After the last story we all heard about how Facebook treats those attempting to report bugs, it is nice to see things going better. The latest big Facebook bug has been reported and the good Samaritan rewarded a hefty $12,500. The bug in question allowed a user to trick the support system into deleting photos that did not belong to them.
Facebook Exploit Reported for $12,500
An Indian researcher named Arul Kumar discovered the fatal security flaw. He went into some length on his blog explaining just how the exploit can be taken advantage of. The bug is considered of “critical” importance and works on every version of every browser, including mobile devices which it seems to work exceptionally well on.
You see, whenever someone send a request to have a photo removed a message is sent to be viewed by a Facebook employee. Alternatively the request can be sent directly to the owner of the image, and here in lies the issue. When the message is sent there are certain parameters left unprotected from alteration. It is possible for the message to be intercepted and it’s target user altered so a person can ask for a photo to be removed and have the request sent to another user working with them.
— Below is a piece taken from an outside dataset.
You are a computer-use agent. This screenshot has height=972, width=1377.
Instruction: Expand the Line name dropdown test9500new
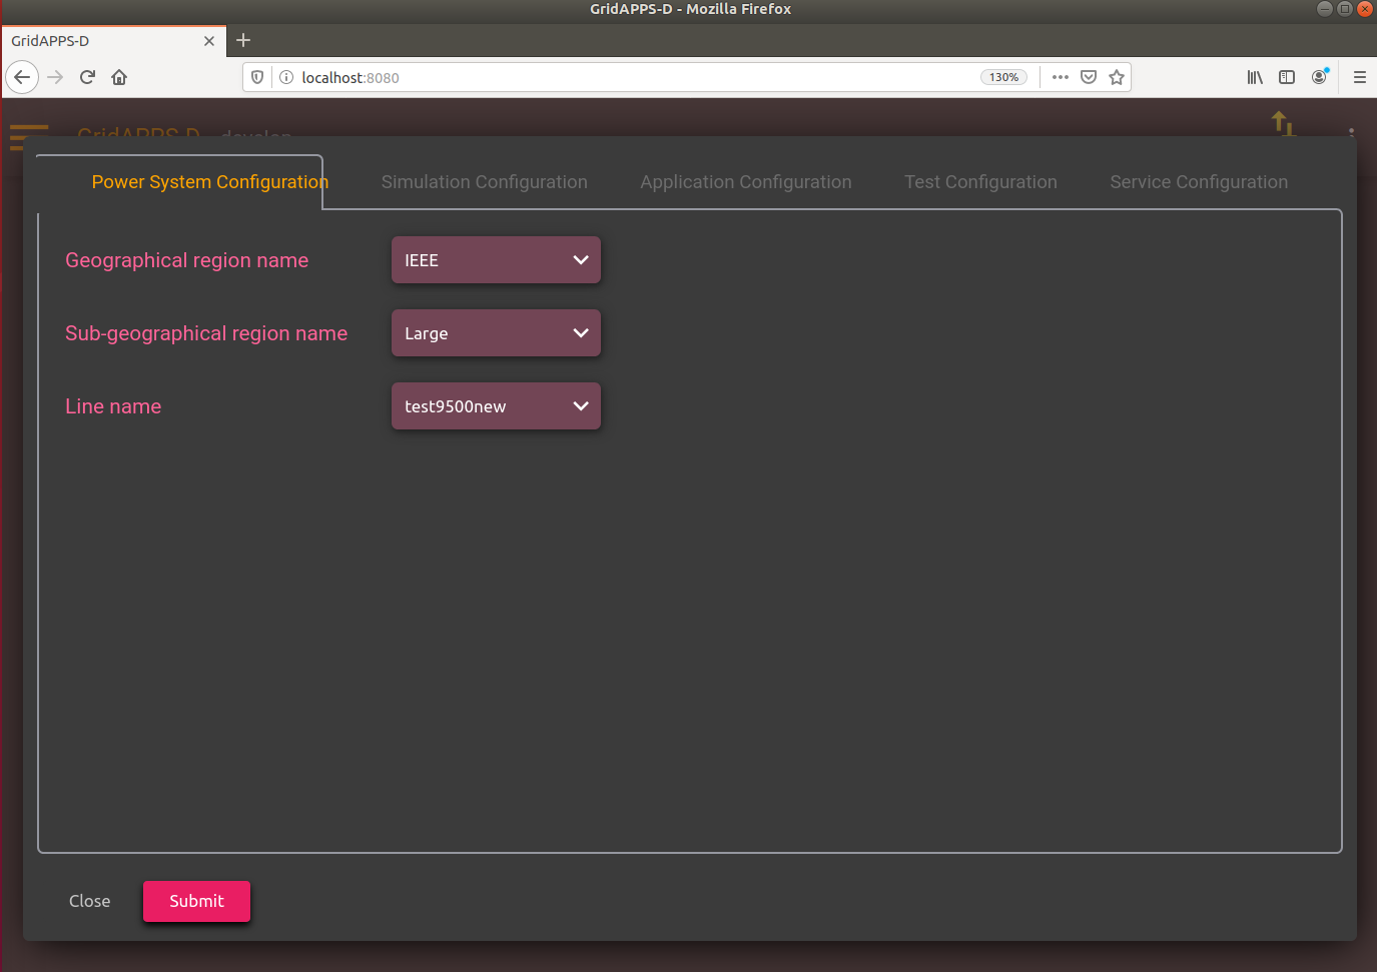pyautogui.click(x=496, y=406)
The first thing one needs to perform the trick is the Facebook ID (fbid) of the photograph in question, which can be located in the URL of the image. Once that is known, the request for removal can easily be intercepted and sent to 3rd profile set up as the receiver.
According to Kumar, this trick allows for any user to have any photo removed without the knowledge of the photos owner. As a result of finding out this little exploit he has been rewarded a hefty $12,500.